# Task item A:
Answer these questions from the pandas post below, one line each, marked as the questions are:
(i) What delimiter is passed to str.split in the attempted code?
(ii) What is the name of the warning the code keeps producing?
(iii) What does the poster want the column to say for the first example row?
# Task item B:
Decide whether each statement agrees with the pandas post below. For each, give yes or no and quote the deciding words from the post.
(i) The warning message recommends using .loc[row_indexer,col_indexer] = value.
(ii) The example values are spread across several columns.
(iii) The poster wants to keep only the third item from the split.

I am attempting to split a column and keep only the third item as the column value using the following
df1['gene_name'] = df1.loc[:,'gene_name'].str.split(';', expand=True)[2]
I have also tried these variations
df1['gene_name'] = df1.iloc[:,'gene_name'].str.split(';', expand=True)[2]
df1['gene_name'] = df1.loc[:,'gene_name'].str.split(';', expand=True)[2]
df1['gene_name'] = df1['gene_name'].str.split(';', expand=True)[2]
df1['gene_name'] = df1.gene_name.str.split(';', expand=True)[2]
But it always returns this warning
find_target_genes.py:19: SettingWithCopyWarning:
A value is trying to be set on a copy of a slice from a DataFrame.
Try using .loc[row_indexer,col_indexer] = value instead
See the caveats in the documentation: https://pandas.pydata.org/pandas-docs/stable/user_guide/indexing.html#returning-a-view-versus-a-copy
df1['gene_name'] = df1.loc[:,'gene_name'].str.split(';', expand=True)[2]
I have also tried using 4 (column index) instead of gene_names but this results in an error.
How can I make this work? I've looked through the documentation but I don't think I am fully understanding it since I can't figure out whats wrong.
Here is an example of 2 of the columns I am trying to split (yes this is all in one column):
ID "A" ; version "B" ; name "C" ; source "D' ; transcript "C"
ID "A1" ; version "B1" ; name "C1" ; source "D1" ; transcript "C1"
I would like the column to say name "C"
only and get rid of the rest

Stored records
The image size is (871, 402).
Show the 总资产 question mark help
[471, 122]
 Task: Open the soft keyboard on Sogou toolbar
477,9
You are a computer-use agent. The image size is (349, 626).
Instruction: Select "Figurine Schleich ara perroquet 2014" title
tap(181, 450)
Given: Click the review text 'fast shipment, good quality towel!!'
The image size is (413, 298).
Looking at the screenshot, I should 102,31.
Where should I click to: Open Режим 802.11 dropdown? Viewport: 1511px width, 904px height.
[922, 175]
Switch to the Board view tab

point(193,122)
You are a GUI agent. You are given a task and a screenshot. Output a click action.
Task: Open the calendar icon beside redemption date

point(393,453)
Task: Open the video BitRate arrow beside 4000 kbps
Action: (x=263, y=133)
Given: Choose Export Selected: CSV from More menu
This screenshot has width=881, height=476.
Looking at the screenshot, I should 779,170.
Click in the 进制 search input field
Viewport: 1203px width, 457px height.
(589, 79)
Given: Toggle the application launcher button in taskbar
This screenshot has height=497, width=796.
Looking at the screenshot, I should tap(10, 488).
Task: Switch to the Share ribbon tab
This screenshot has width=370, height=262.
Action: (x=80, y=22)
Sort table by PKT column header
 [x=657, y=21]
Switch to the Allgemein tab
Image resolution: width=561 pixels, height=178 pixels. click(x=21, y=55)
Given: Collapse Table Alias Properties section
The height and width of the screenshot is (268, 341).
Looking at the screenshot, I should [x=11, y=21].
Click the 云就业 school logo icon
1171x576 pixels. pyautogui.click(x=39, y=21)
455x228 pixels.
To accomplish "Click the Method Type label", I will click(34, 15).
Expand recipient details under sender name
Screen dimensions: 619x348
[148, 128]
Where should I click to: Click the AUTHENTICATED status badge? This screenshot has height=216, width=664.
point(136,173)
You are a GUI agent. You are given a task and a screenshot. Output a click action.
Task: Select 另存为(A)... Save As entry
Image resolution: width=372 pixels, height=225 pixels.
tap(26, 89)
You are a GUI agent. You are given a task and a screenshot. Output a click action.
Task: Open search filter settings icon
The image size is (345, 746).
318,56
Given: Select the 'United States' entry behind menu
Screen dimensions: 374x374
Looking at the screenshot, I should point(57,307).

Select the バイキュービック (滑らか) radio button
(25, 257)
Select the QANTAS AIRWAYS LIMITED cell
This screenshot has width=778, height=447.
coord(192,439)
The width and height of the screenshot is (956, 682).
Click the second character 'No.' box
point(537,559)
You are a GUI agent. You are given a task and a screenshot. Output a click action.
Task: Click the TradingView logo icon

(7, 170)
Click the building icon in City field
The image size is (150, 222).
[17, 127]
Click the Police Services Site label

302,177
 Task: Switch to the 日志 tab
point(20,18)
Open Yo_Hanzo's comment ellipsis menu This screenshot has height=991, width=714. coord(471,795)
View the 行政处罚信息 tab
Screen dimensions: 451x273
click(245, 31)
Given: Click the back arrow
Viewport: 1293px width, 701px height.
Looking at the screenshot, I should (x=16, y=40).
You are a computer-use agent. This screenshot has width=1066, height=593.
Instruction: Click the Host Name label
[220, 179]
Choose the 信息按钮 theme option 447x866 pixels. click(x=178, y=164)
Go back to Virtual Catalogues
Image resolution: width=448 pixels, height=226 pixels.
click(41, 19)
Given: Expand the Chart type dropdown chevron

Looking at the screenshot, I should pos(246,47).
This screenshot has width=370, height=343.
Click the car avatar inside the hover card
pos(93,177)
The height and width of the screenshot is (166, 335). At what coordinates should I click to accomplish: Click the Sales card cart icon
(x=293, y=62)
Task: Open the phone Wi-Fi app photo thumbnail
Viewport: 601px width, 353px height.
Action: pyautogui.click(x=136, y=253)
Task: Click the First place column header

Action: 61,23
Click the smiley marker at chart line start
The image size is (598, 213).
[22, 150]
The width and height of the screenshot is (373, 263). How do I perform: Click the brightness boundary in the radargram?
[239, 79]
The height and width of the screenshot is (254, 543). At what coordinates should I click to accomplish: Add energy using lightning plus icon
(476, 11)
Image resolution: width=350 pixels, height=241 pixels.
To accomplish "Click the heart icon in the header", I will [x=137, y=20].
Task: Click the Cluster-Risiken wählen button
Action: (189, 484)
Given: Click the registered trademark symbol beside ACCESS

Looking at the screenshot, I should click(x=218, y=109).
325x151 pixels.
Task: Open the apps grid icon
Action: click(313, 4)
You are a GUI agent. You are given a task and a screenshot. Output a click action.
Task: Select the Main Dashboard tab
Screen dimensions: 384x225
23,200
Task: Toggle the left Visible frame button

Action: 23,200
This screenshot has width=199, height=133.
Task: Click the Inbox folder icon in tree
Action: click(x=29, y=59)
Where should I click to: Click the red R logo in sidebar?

# Task solution A:
(i) A semicolon (';')
(ii) SettingWithCopyWarning
(iii) name "C"

# Task solution B:
(i) Yes: "Try using .loc[row_indexer,col_indexer] = value instead"
(ii) No: "yes this is all in one column"
(iii) Yes: "keep only the third item as the column value"